START PAGE TEXT

LOMWRU has an active, successful postgraduate student programme for Lao and international students. If you’re interested in doing a postgraduate degree with us, have a look at MORU’s Students page. Then, contact one of our principal investigators for a potential supervisor or Prof Stuart Blacksell, Post-Graduate Student Coordinator.
- We assist with the publication of the Lao Medical Journal, the first Lao language medical journal.
- We continue to build extensive microbiology, molecular biology and serology diagnostic, clinical and research capacity in Mahosot Hospital – an essential pre-requisite for addressing the causes of infectious disease burden.
- We built and support the University of Health Sciences e-library, where all our papers are lodged
- We assist provincial hospitals in Luang Nam Tha, Salavan, Xieng Khouang & Vientiane Provinces and perform clinical research and build diagnostic and research human capacity through training and active participation.
- We are implementing partners in the Fleming Fund Lao Country Grant to strengthen AMR surveillance at three hospitals in the country and are working with a Thai University to develop an intensive training programme for Lao medical technologists.

END PAGE TEXT
START INFORMATION SHOWN

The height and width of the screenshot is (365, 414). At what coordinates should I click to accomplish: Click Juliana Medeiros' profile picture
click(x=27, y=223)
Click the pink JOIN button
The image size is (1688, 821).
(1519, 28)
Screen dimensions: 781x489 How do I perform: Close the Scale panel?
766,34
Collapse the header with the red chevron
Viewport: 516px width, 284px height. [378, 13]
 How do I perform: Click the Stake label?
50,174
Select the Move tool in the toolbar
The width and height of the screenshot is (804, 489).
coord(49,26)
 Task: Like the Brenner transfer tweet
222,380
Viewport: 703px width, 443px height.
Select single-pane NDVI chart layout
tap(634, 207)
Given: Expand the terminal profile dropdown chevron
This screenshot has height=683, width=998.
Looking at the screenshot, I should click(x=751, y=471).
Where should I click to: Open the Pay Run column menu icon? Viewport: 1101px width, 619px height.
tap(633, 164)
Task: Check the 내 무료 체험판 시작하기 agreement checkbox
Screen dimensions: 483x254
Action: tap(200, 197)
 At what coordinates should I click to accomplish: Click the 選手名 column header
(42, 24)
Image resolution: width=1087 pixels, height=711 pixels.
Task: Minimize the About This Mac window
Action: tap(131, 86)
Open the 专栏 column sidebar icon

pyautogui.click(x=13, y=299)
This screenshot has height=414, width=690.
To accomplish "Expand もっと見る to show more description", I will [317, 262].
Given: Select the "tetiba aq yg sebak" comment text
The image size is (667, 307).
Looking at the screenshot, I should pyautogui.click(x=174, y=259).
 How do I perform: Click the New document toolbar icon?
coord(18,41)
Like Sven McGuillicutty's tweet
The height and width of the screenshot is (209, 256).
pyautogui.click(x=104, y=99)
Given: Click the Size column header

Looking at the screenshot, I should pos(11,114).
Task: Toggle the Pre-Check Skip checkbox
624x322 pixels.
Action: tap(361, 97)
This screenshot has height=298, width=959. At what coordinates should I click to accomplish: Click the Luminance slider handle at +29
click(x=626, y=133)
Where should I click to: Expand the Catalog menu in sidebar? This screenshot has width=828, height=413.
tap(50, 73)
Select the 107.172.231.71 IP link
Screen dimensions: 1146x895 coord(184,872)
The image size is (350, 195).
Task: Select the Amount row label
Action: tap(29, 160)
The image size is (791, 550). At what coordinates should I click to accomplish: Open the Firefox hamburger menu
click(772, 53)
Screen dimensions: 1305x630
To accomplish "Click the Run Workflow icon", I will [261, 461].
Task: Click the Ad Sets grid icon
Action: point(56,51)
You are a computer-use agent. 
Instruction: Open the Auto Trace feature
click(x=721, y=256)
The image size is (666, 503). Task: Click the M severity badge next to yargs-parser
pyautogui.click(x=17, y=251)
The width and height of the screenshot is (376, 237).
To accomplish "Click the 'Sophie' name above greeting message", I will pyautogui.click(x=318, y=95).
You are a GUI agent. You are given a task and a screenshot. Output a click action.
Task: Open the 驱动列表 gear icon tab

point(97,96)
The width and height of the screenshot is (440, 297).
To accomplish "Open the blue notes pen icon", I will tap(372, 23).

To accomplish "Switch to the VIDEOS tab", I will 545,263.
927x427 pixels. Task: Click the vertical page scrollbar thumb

END INFORMATION SHOWN

TASK DIRECTIONS: Please retype the stretch of the LOMWRU text above from "- We continue" through "and active participation.".

YOUR SOLUTION:
- We continue to build extensive microbiology, molecular biology and serology diagnostic, clinical and research capacity in Mahosot Hospital – an essential pre-requisite for addressing the causes of infectious disease burden.
- We built and support the University of Health Sciences e-library, where all our papers are lodged
- We assist provincial hospitals in Luang Nam Tha, Salavan, Xieng Khouang & Vientiane Provinces and perform clinical research and build diagnostic and research human capacity through training and active participation.